La UCR impulsa una consulta popular para frenar al reactor

El radicalismo formoseño salió a cuestionar ayer la instalación de un reactor nuclear en la provincia al advertir que produce desechos radioactivos y que por tal motivo su establecimiento es “ilegal e inconstitucional”. El sector habló de falta de garantías con este proyecto que pertenece al gobierno provincial y adelantó su decisión de impulsar una consulta popular para avalar o rechazar la iniciativa del Poder Ejecutivo.
El presidente de la Unión Cívica Radical (UCR) Luis Naidenoff junto al titular del Bloque de Diputados partidario, Martín Hernández, salieron a cuestionar con firmeza la decisión política del gobierno de instalar en la provincia un reactor nuclear por la violación de la Constitución provincial y por la ausencia de garantías para los formoseños.

“Se encuentran en juego postulados legales y constitucionales claros en relación a esta cuestión, y con la instalación del reactor se estarían violando, el Art. 38, Inc. 3) de la Constitución Provincial y el Art. 13 de la ley 1060”, coincidieron.

“El atajo jurídico con el que se pretende salvar la inconstitucionalidad, vinculado a la salvedad del desarrollo industrial es cuestionable, puesto que lo fundamental aquí es que la instalación del reactor nuclear CAREM en nuestra provincia, provocará, por efecto de su normal funcionamiento, desechos radiactivos que serán almacenados en piletones de contención, con un importante poder radioactivo cuya duración supera en cientos y miles de años, sin que nadie, y menos este gobierno esté en condiciones de garantizar, que durante este tiempo se produzca un daño radioactivo irreversible”, advirtieron.

“El Art. 38 de la Constitución es muy claro en tal sentido al establecer “la absoluta prohibición de almacenar uranio o sus desechos”. Y el mismo criterio utiliza la ley 1060 en su art. 13 donde también establece “la prohibición de almacenamiento de sustancias radioactivas de sus desechos”, remarcó Naidenoff.

PROTECCION

“La regla de nuestra Constitución en su Art. 38 es la protección del ambiente para garantizar a los formoseños el derecho a vivir en un medio saludable.

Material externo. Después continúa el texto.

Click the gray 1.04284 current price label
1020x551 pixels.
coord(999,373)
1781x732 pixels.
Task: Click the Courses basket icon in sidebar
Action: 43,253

No puede imaginarse por ello que con la sola mención del desarrollo industrial se de paso a cualquier actividad nuclear, y menos cuando se prevea el almacenamiento de desechos radiactivos con enorme potencialidad dañosa para la vida humana”, enfatizó.

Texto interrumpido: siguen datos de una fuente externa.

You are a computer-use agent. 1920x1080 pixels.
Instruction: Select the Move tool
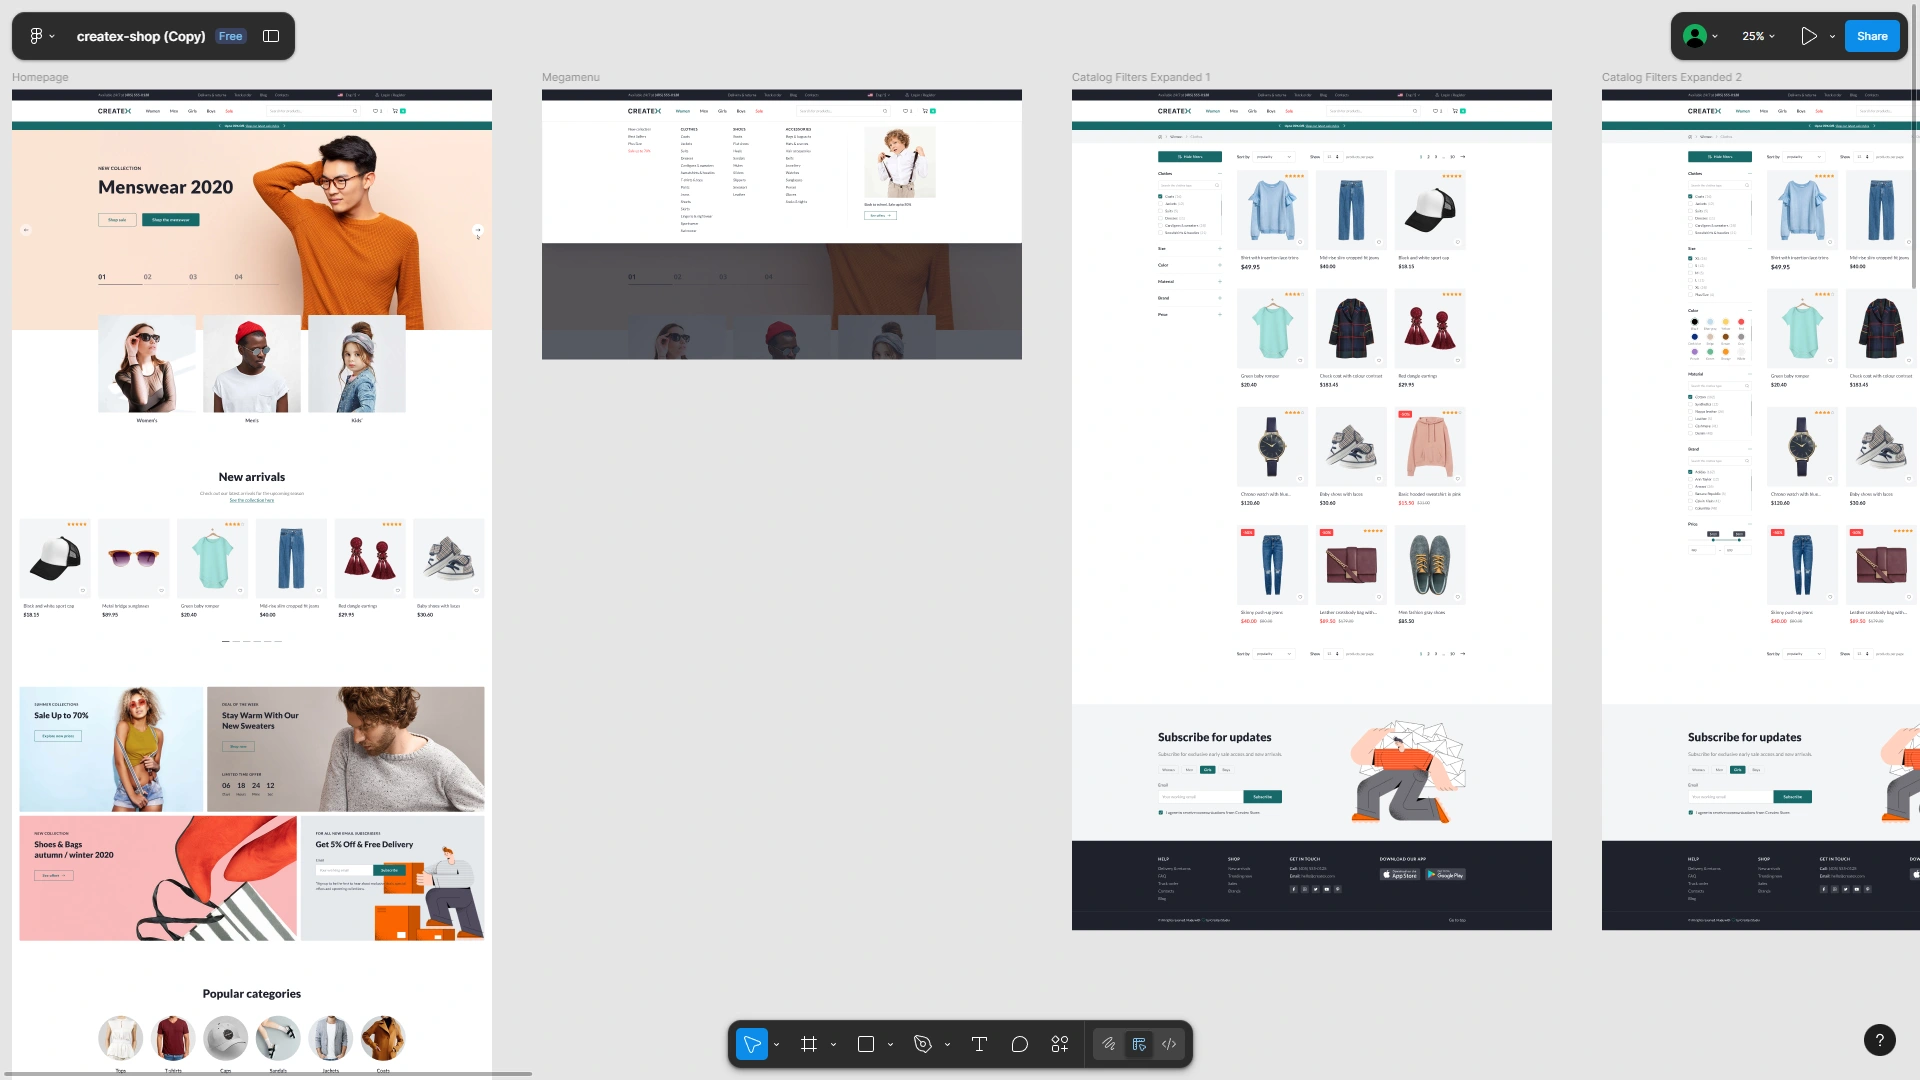pyautogui.click(x=752, y=1044)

“Ahora bien, como con todos los temas en los cuales el gobierno toma la decisión de avanzar, lo hace con independencia de los postulados constitucionales, alentamos e impulsamos una consulta popular en la que los formoseños nos expresemos con firmeza sobre esta cuestión”, adelantó el dirigente.

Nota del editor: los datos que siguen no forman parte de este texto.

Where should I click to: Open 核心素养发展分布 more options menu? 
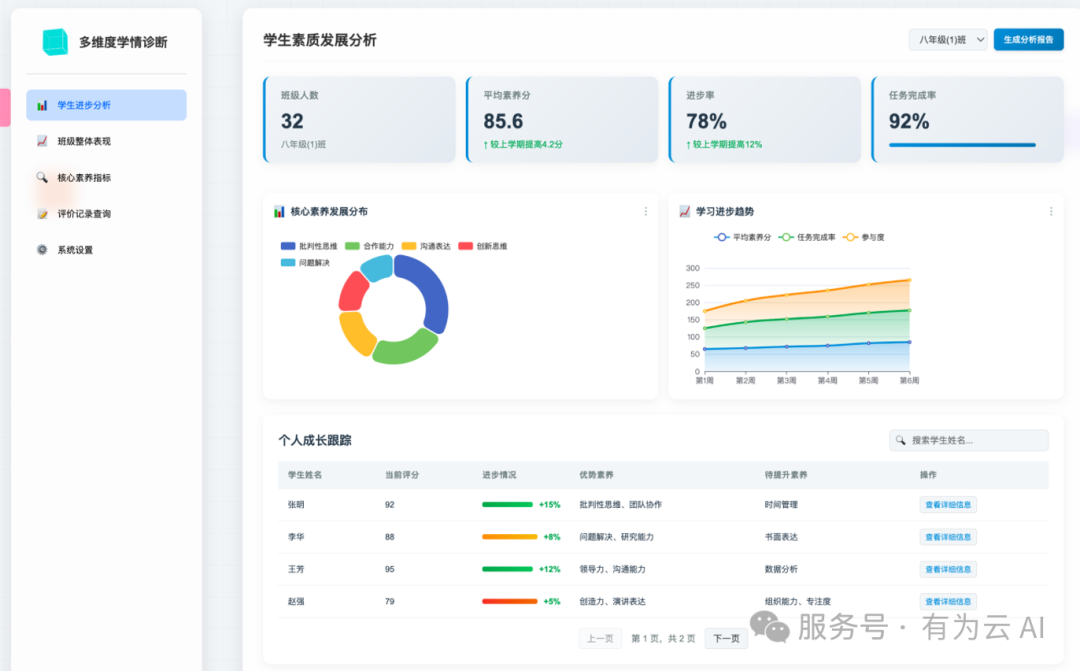click(x=645, y=211)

Para Naidenoff, “hay que abrir un amplio debate sobre este delicado y fundamental tema. Hay que hacer audiencias públicas y el gobierno debe convocar a una consulta popular. Esta no es una decisión menor. Acá está en juego el bien jurídico que protege nuestra Constitución, y que es precisamente cuidarnos de la peligrosidad de los desechos radioactivos, por su potencial daño no solo al ambiente, sino fundamentalmente a la vida humana”.

En tal sentido apeló al Art. 4º de la Constitución provincial que establece justamente que la soberanía reside en el pueblo de la provincia, quien delibera y gobierna a través de sus representantes y autoridades establecidas en esta Constitución, y por medio del plebiscito, el referéndum y la consulta popular. “Este gobierno no puede hablar de garantía a nadie, porque no ha garantizado las mínimas condiciones de control en los servicios básicos, no garantiza el control en la corrección de la construcción de rutas y viviendas, no pudo o no quiso controlar las instalaciones de transformadores con líquidos refrigerantes prohibidos con efectos cancerígenos, no garantiza la factibilidad de sus faraónicas obras, como la del puerto que nunca sirvió para nada, y ahora pretenden que confiemos en que los desechos radioactivos se protegerán por cientos y miles de años”, reprochó.

JUSTICIA

Por otra parte, Naidenoff y Hernández adelantaron que ya se encuentran estudiando hacer presentaciones ante la Justicia provincial para poner freno a esta iniciativa. “El espíritu protectorio de nuestra Constitución no deja margen de dudas, además también está la ley provincial del ambiente 1060, que establece la misma prohibición”, argumentaron.